## Texte de la page
══════

(1948) Suite neuchâteloise « VIII » pp. 83-94

VIII

On peut écrire aussi contre les lacs, ces endormeurs, et porter sa louange à des lieux plus sévères. Mais plutôt il convient d’alterner ces agréments et ces vertus. Qui nous parlera des forêts ? Pour ma part, j’ai trop peu vécu sous les sapins, dans les vallées du Jura. J’y suis né, certes, mais les vraies patries sont celles où l’on naît à l’amour.

══════

## Consigne A
Recopiez sans aucune modification les enregistrements, depuis la ligne qui contient « Where should I click to: Click the pick » jusqu'à la fin des enregistrements.

## Enregistrements de données
══════

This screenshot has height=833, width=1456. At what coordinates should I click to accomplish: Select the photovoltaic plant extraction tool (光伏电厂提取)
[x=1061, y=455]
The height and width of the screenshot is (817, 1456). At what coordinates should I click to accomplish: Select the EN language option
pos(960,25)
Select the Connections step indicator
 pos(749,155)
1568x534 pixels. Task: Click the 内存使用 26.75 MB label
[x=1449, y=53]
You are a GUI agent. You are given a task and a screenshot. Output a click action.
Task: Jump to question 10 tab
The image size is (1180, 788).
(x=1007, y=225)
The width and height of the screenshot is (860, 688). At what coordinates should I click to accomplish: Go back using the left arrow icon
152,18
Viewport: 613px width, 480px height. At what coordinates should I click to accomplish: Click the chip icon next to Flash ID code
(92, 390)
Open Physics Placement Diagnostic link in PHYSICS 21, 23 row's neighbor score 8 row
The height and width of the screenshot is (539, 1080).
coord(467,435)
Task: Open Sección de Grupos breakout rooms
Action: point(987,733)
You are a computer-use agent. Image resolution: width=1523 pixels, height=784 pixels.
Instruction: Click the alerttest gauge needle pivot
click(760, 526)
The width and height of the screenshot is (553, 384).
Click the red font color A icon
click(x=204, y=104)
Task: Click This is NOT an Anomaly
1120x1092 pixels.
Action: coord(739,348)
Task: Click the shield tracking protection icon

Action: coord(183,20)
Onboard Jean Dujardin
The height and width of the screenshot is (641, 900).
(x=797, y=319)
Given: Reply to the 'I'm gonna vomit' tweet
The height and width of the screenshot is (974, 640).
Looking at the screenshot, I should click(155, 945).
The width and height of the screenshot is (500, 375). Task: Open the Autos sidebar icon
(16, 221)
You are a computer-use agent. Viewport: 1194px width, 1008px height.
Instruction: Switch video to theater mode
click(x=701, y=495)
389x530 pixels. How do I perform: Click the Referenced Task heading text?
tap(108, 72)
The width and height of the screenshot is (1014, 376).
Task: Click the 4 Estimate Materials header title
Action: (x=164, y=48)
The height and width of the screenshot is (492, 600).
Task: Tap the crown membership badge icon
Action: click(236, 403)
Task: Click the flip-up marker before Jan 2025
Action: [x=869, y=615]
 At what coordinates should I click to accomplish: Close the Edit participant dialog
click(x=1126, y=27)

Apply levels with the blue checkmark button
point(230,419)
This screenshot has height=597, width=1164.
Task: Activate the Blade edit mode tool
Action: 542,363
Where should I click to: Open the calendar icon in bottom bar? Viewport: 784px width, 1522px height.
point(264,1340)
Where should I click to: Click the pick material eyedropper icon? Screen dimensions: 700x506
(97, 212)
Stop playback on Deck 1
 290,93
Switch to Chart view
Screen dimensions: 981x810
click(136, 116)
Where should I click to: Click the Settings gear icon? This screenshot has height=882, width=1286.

══════

## Consigne B
Prolongez le texte sur les lacs et les forêts du Jura au-delà de sa dernière phrase.

## Réponse rédigée A
Where should I click to: Click the pick material eyedropper icon? Screen dimensions: 700x506
(97, 212)
Stop playback on Deck 1
 290,93
Switch to Chart view
Screen dimensions: 981x810
click(136, 116)
Where should I click to: Click the Settings gear icon? This screenshot has height=882, width=1286.

## Réponse rédigée B
Un portrait de notre pays, peint de là-haut, ne ressemblerait guère à mes esquisses. Au lieu de la lumière souvent voilée du lac, on y verrait un éclairage cru, des ombres longues et givrées, des couchants d’incendie sur les menées moroses des hauts plateaux boisés de noir. Ils vont jusqu’au Tibet, me disait un jour Ramuz (dont la géographie se passait bien d’atlas). C’est la même civilisation, les mêmes fumées sur les tourbières, les mêmes chants tristes, la même vie intérieure… Il me disait aussi que les paysans huguenots des Cévennes et du Languedoc sont en réalité des musulmans, qu’il suffit de les voir, tout noirs dans leurs cuisines, fatalistes et irréductibles… J’aime tous ceux qui prolongent ou qui ouvrent des voies. Je garde ma méfiance pour l’espèce de mensonge qui rend la vie plus petite que nature, sous prétexte d’exactitude.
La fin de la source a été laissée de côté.